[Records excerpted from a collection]
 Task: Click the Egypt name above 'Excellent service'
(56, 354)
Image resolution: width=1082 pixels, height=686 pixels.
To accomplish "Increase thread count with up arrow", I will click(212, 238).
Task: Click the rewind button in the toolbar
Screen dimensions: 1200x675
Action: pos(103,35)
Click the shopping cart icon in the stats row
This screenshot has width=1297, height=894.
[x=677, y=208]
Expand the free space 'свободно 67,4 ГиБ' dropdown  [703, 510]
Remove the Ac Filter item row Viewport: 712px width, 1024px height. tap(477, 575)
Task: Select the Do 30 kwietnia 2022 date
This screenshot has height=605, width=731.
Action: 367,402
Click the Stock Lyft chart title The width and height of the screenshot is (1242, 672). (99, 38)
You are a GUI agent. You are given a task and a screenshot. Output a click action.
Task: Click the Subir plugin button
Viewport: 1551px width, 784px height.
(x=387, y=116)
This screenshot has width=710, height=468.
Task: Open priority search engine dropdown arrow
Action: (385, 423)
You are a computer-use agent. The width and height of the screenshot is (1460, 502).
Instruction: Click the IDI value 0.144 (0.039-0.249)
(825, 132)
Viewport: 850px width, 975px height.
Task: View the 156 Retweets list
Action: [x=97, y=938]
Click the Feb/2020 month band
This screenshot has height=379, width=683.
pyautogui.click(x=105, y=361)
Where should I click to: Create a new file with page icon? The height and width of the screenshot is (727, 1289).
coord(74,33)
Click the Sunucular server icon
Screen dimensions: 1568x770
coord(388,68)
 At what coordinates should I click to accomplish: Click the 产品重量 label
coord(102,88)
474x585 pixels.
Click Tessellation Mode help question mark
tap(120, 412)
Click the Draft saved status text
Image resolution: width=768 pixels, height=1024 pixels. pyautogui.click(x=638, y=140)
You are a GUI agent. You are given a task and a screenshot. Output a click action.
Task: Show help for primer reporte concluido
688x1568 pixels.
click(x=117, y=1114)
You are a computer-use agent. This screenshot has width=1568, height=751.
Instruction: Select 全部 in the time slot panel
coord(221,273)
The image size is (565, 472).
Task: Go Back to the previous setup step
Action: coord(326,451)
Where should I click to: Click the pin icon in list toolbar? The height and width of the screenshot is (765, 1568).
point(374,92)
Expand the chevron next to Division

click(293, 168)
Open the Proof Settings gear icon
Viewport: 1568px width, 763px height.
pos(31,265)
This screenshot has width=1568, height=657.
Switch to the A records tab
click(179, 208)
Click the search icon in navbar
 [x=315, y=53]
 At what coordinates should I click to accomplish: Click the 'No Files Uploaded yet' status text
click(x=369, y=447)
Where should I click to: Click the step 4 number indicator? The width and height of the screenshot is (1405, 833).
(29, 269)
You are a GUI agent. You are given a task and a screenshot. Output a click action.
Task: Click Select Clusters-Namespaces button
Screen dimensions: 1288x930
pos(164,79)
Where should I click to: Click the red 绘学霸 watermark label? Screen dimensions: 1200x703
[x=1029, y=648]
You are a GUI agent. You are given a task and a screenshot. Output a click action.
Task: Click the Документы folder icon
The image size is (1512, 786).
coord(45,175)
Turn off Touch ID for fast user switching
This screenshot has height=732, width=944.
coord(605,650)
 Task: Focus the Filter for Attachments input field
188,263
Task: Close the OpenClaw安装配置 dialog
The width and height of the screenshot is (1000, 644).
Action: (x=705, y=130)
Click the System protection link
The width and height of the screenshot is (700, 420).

* _Activity_
Check each line of the entries above for the word "button". List the ones that have it.

* _Written response_
Task: Click the rewind button in the toolbar
Task: Click the Subir plugin button
Task: Click Select Clusters-Namespaces button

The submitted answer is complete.